→ **Try it**
Please take the records that follow and repeat exactly the lines starting with the line with "[6 Estratégias Reais" and going on through the line with "Textos em Inglês (69, 161)".

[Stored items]
((
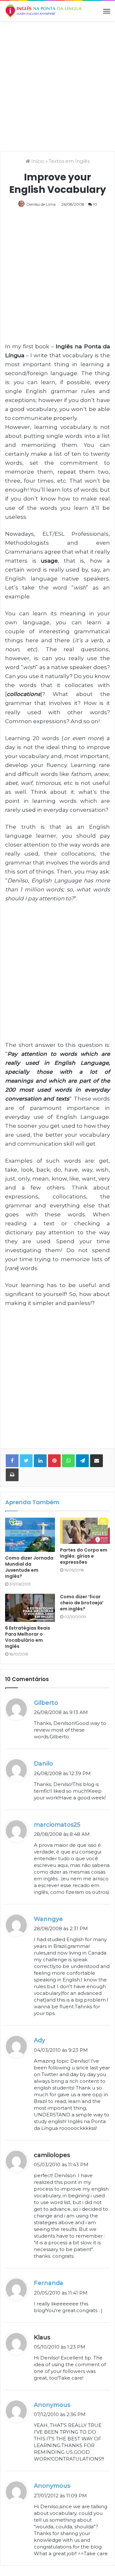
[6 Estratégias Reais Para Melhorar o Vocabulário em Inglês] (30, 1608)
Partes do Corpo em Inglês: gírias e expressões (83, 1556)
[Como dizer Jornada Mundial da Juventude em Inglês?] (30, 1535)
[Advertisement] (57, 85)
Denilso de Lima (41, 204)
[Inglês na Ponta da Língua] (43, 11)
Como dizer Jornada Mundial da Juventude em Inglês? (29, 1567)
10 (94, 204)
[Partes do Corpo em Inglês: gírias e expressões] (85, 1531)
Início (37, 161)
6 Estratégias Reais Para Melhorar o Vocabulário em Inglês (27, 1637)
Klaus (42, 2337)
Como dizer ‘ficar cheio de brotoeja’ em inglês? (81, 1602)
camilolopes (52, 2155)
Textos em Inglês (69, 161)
))
((
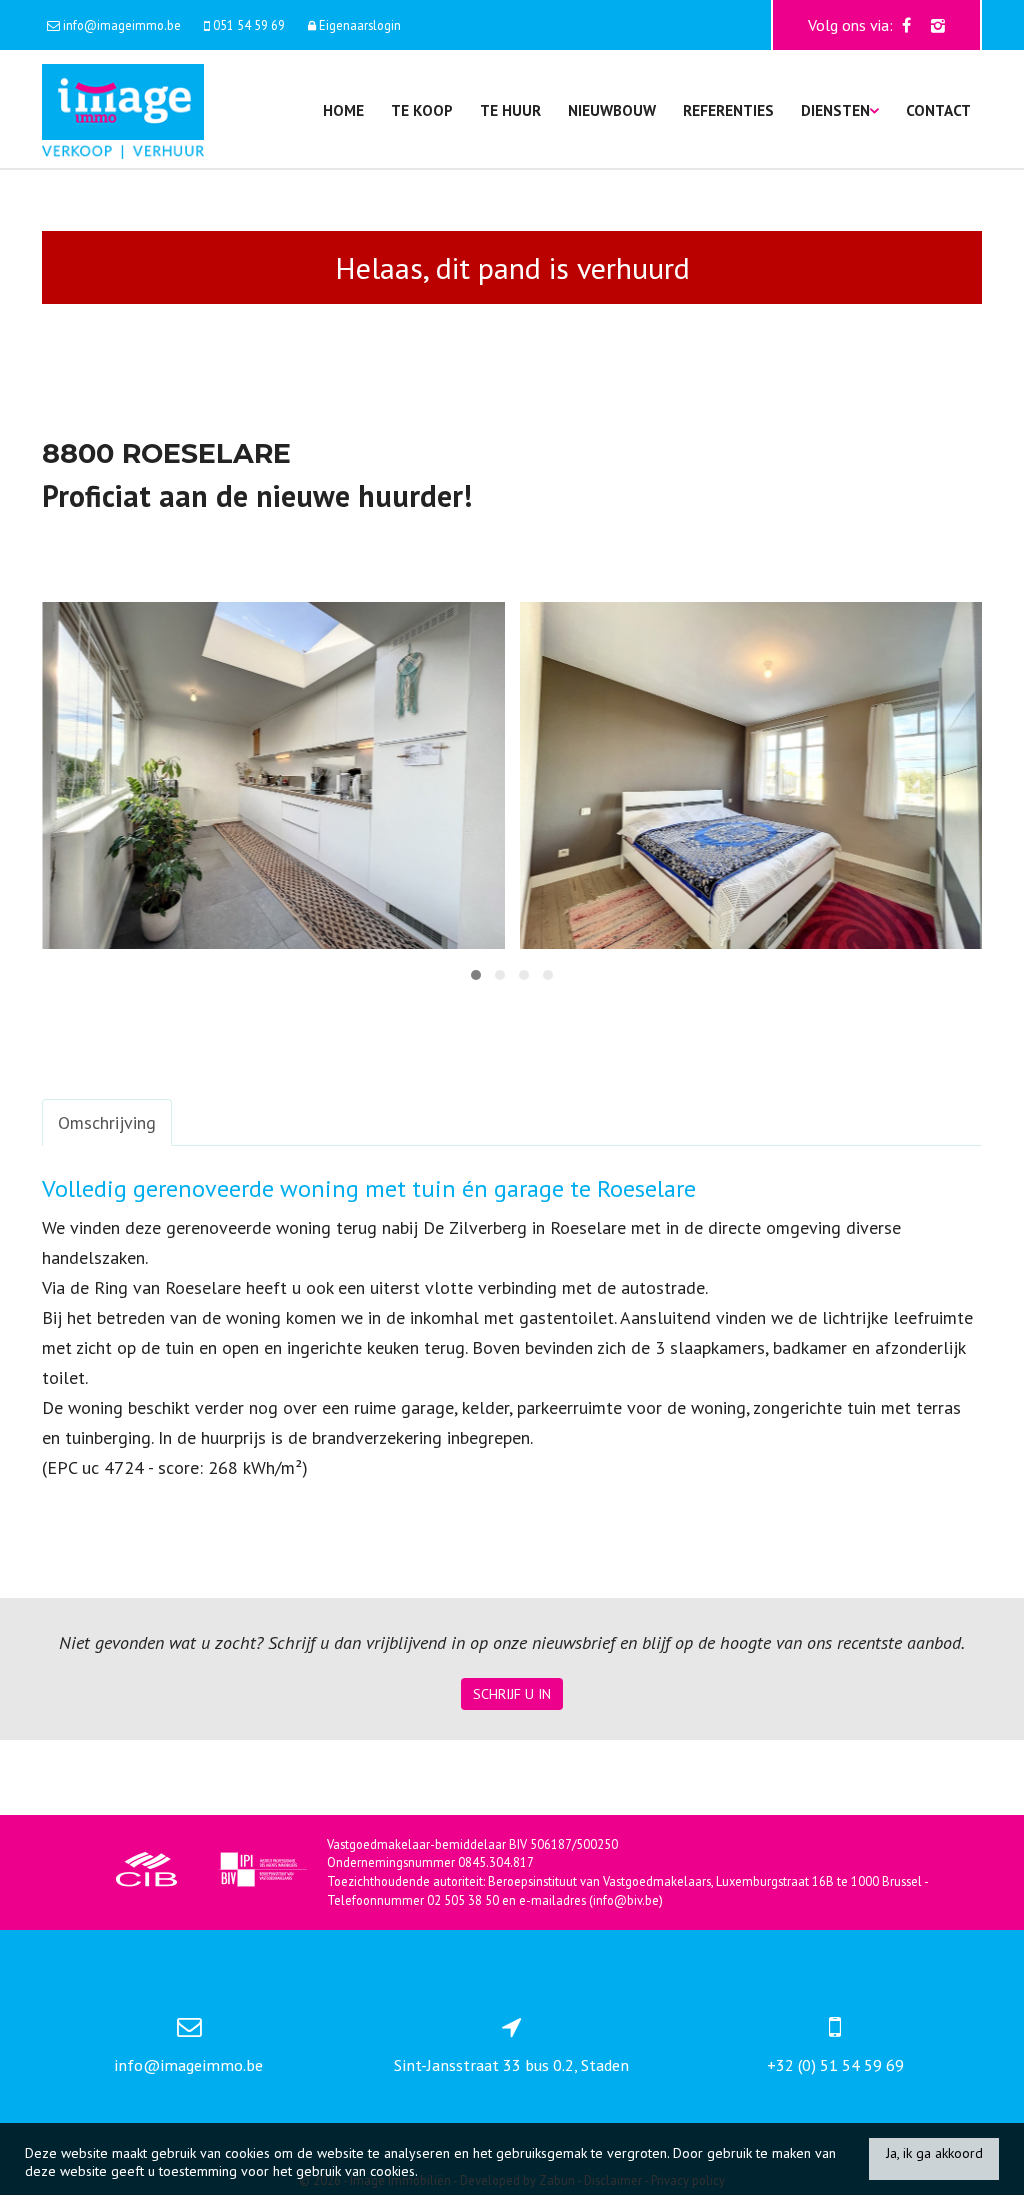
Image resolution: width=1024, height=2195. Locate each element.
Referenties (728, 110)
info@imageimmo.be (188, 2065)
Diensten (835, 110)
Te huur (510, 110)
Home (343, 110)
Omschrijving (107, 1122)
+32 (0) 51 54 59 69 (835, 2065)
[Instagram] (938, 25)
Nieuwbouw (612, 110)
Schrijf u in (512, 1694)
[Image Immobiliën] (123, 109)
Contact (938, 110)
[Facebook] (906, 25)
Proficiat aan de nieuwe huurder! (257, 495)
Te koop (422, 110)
))
((
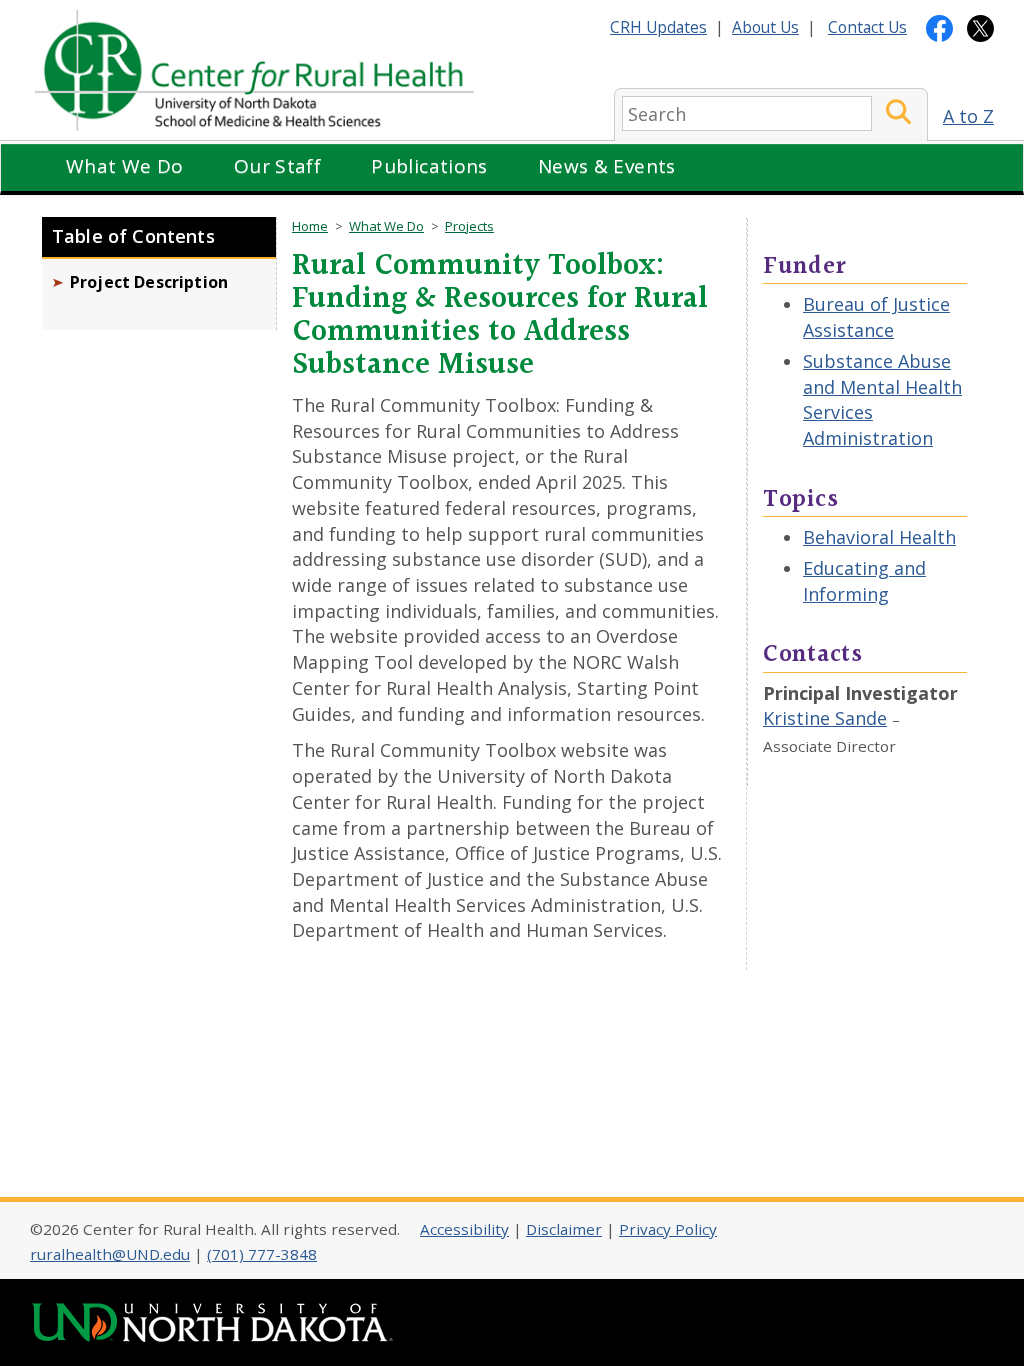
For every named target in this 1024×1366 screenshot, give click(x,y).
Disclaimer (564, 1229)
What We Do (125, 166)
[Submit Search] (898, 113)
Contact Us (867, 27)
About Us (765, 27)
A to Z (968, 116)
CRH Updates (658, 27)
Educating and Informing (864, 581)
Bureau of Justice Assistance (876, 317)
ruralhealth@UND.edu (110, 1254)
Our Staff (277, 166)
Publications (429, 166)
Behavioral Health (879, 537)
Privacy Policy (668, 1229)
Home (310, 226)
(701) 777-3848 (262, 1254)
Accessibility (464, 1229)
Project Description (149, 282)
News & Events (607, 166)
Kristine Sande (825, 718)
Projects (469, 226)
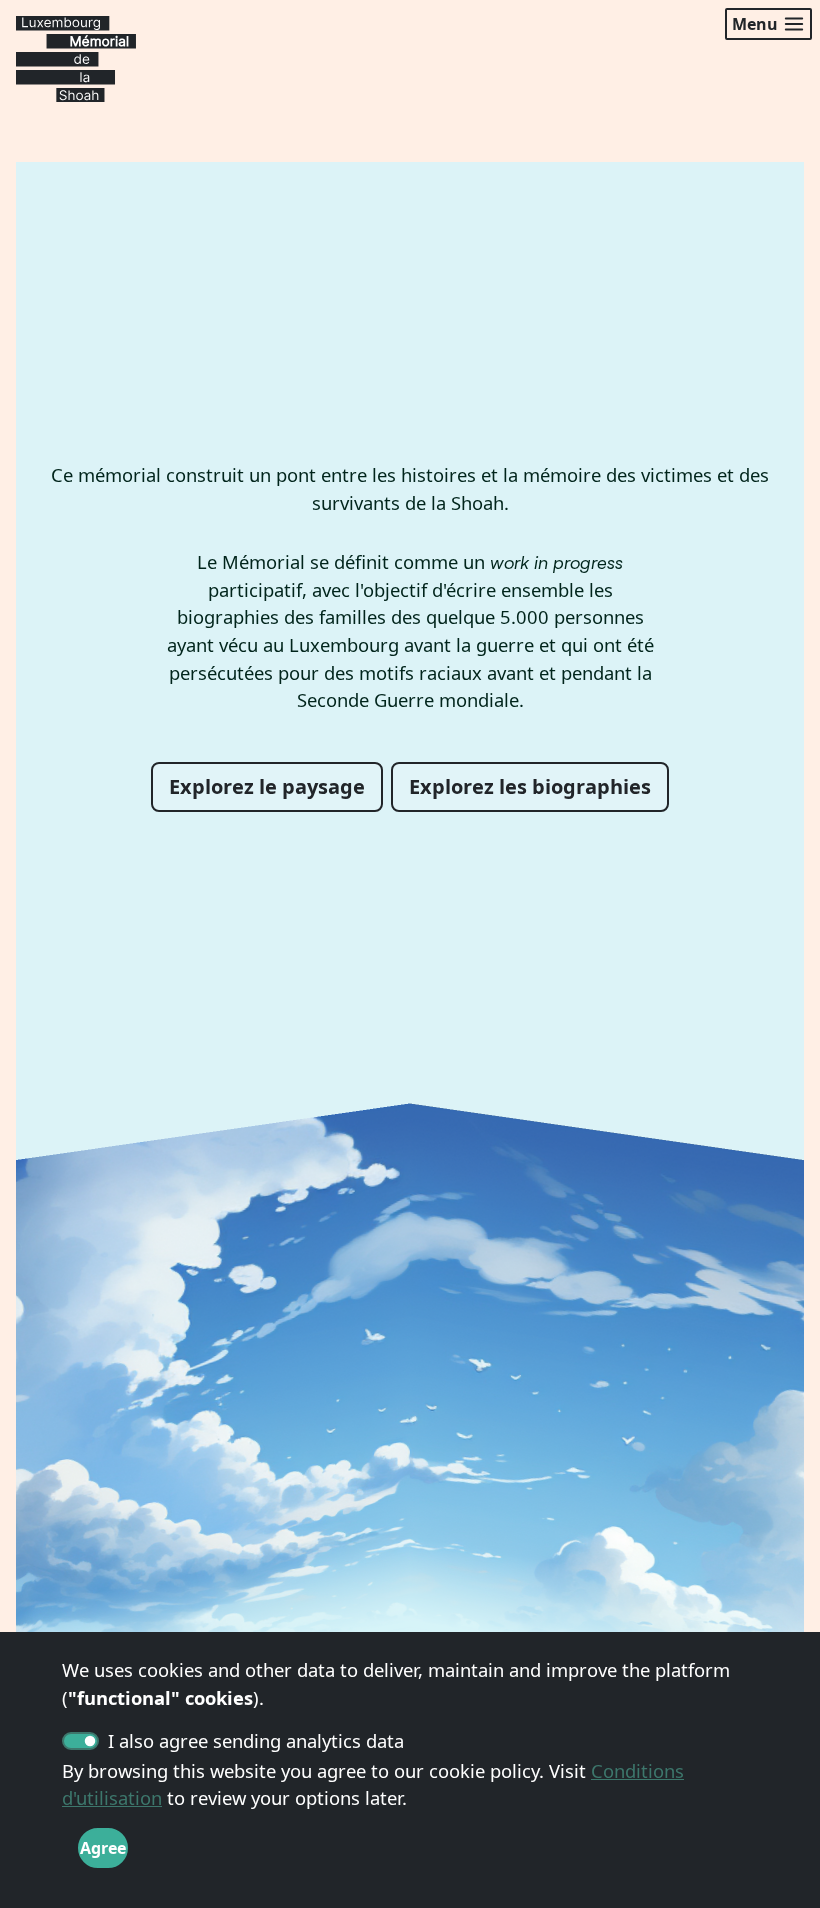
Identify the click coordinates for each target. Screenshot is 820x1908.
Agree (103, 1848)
))
→ **Result for this exercise**
[6 Estratégias Reais Para Melhorar o Vocabulário em Inglês] (30, 1608)
Partes do Corpo em Inglês: gírias e expressões (83, 1556)
[Como dizer Jornada Mundial da Juventude em Inglês?] (30, 1535)
[Advertisement] (57, 85)
Denilso de Lima (41, 204)
[Inglês na Ponta da Língua] (43, 11)
Como dizer Jornada Mundial da Juventude em Inglês? (29, 1567)
10 (94, 204)
[Partes do Corpo em Inglês: gírias e expressões] (85, 1531)
Início (37, 161)
6 Estratégias Reais Para Melhorar o Vocabulário em Inglês (27, 1637)
Klaus (42, 2337)
Como dizer ‘ficar cheio de brotoeja’ em inglês? (81, 1602)
camilolopes (52, 2155)
Textos em Inglês (69, 161)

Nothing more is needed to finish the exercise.